Proteomic determination of low-molecular-weight glutenin subunit composition in Aroona near-isogenic lines and standard wheat cultivars

Authors: CHO, KYOUNGWON - National Institute For Agricultural Science & Technology; JANG, YOU-RAN - Rural Development Administration - Korea; LIM, SUN-HYUNG - Hankyong National University; Altenbach, Susan; Gu, Yong; SIMON-BUSS, ANNAMARIA - University Of Hamburg; LEE, JONG-YEOL - National Institute For Agricultural Science & Technology

Submitted to: International Journal of Molecular Sciences
Publication Type: Peer Reviewed Journal
Publication Acceptance Date: 7/15/2021
Publication Date: 7/19/2021
Citation: Cho, K., Jang, Y., Lim, S., Altenbach, S.B., Gu, Y.Q., Simon-Buss, A., Lee, J. 2021. Proteomic determination of low-molecular-weight glutenin subunit composition in Aroona near-isogenic lines and standard wheat cultivars. International Journal of Molecular Sciences. 22(14). Article: 7709. https://doi.org/10.3390/ijms22147709.
DOI: https://doi.org/10.3390/ijms22147709

Interpretive Summary: Low-molecular weight glutenin subunits (LMW-GS) are a complex group of proteins that link with high-molecular weight glutenin subunits (HMW-GS) to form large protein polymers that are essential for determining the viscoelasticity properties of wheat flour. The contributions of individual LMW-GS proteins are difficult to access because of the complex composition in individual wheat cultivars as well as variability of compositions among different wheat cultivars. This study uses reversed-phase HPLC and 2-dimensional gel electrophoresis combined with tandem mass spectrometry to discriminate individual LMW-GS proteins. Knowledge about LMW-GS composition is essential for selecting genes that will result in wheat with improved flour quality.

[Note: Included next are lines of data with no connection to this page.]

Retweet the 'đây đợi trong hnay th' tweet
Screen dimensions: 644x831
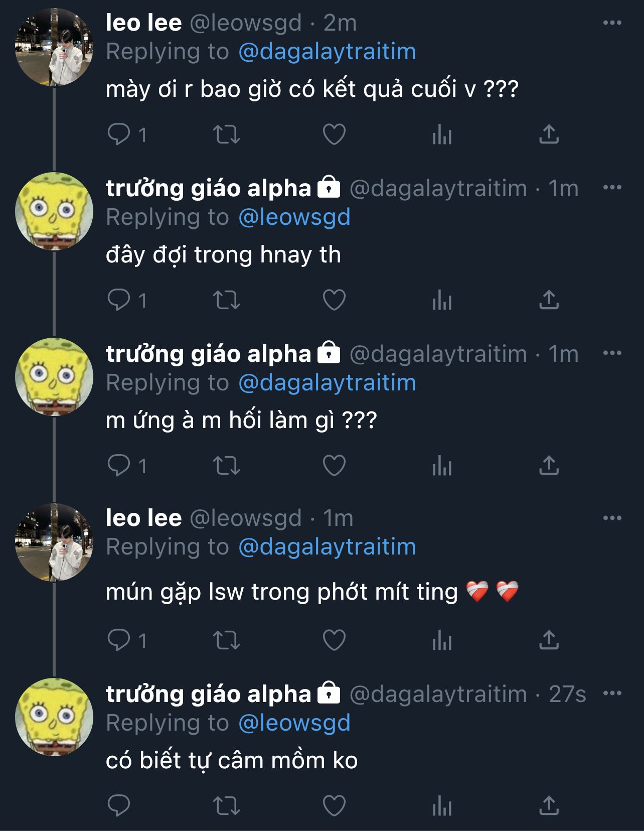(x=227, y=300)
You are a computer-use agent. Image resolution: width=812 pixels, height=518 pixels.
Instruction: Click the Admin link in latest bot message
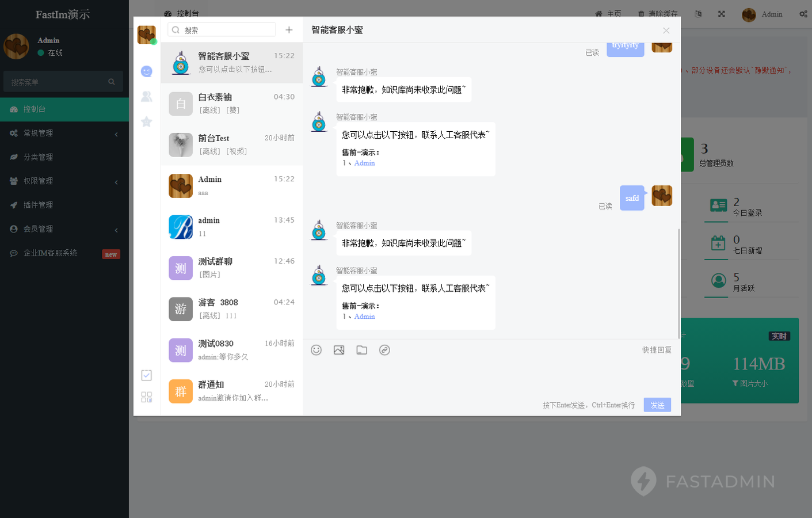click(x=364, y=317)
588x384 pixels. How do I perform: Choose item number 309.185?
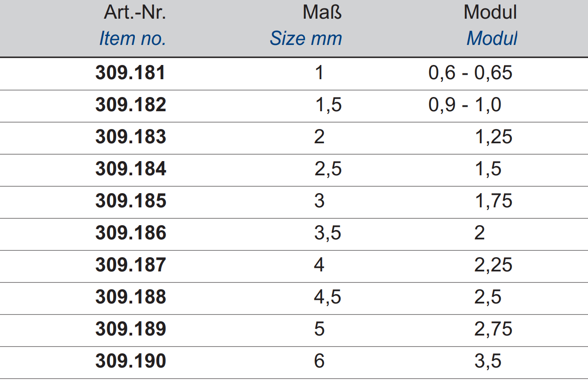pyautogui.click(x=130, y=201)
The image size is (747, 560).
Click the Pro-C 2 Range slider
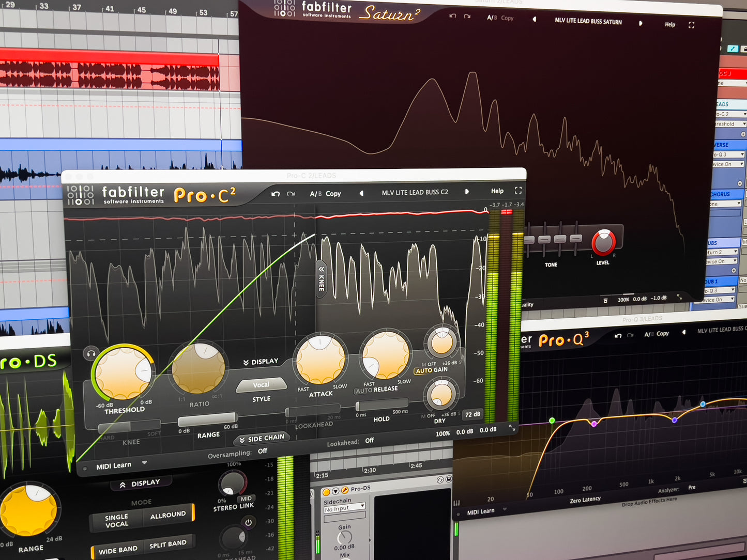coord(207,419)
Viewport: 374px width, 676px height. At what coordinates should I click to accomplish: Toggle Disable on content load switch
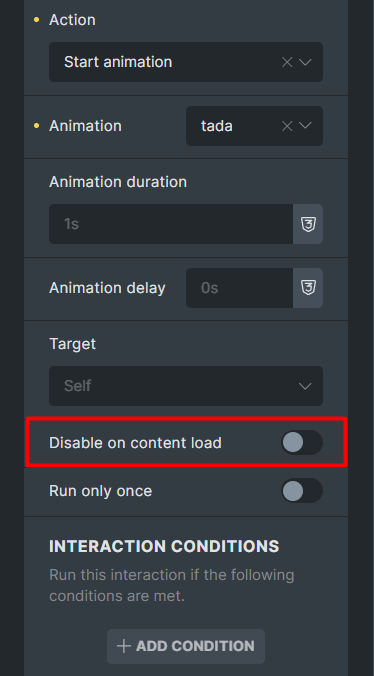[302, 443]
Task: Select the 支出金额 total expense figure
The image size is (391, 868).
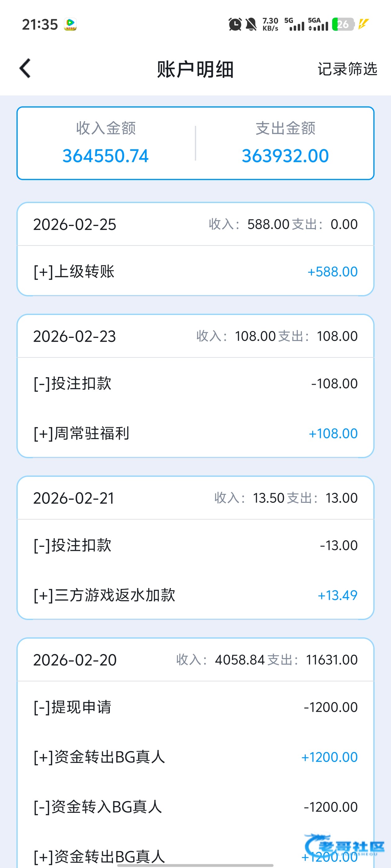Action: pos(285,156)
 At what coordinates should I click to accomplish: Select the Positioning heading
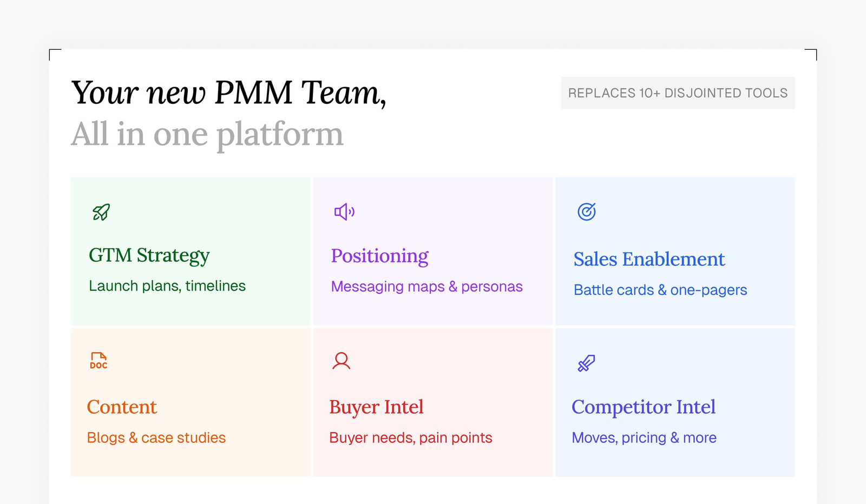click(380, 256)
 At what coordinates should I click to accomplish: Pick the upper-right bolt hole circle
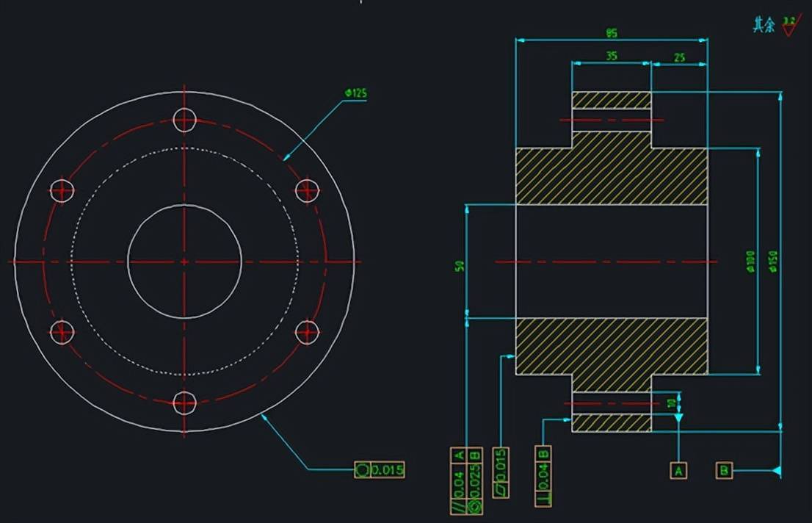(x=307, y=190)
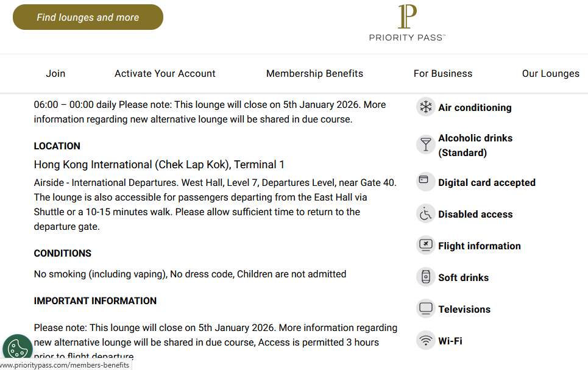Click the Digital card accepted icon
Image resolution: width=588 pixels, height=370 pixels.
(425, 182)
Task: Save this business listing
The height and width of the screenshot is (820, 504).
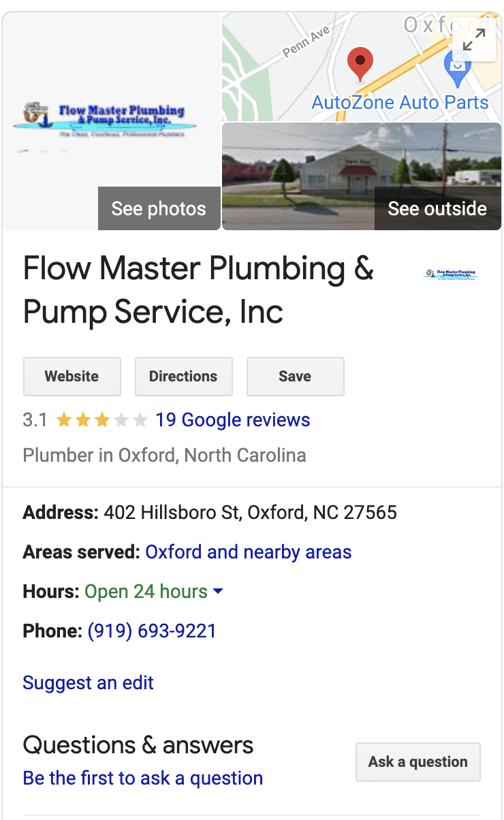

Technical Abstract: The low-molecular weight glutenin subunit (LMW-GS) composition of wheat (Triticum aestivum) flour has important effects on end-use quality. However, assessing the contributions of each LMW-GS to flour quality remains challenging because of the complex LMW-GS composition and allelic variation among wheat cultivars. Therefore, accurate and reliable determination of LMW-GS alleles in germplasm remains an important challenge for wheat breeding. In this study, we used an optimized reversed-phase HPLC method and proteomics approach comprising 2-D gels coupled with liquid chromatography-tandem mass spectrometry (MS/MS) to discriminate individual LMW-GSs corresponding to alleles encoded by the Glu-A3, Glu-B3, and Glu-D3 loci in the ‘Aroona’ cultivar and 12 ‘Aroona’ near-isogenic lines (ARILs), which contain unique LMW-GS alleles in the same genetic background. The LMW-GS separation patterns for ‘Aroona’ and ARILs on chromatograms and 2-D gels were consistent with those from a set of 10 standard wheat cultivars for Glu-3. Furthermore, 12 previously uncharacterized spots in ‘Aroona’ and ARILs were excised from 2-D gels, digested with chymotrypsin, and subjected to MS/MS. We identified their gene haplotypes and created a 2-D gel map of LMW-GS alleles in the germplasm for breeding and screening for desirable LMW-GS alleles for wheat quality improvement.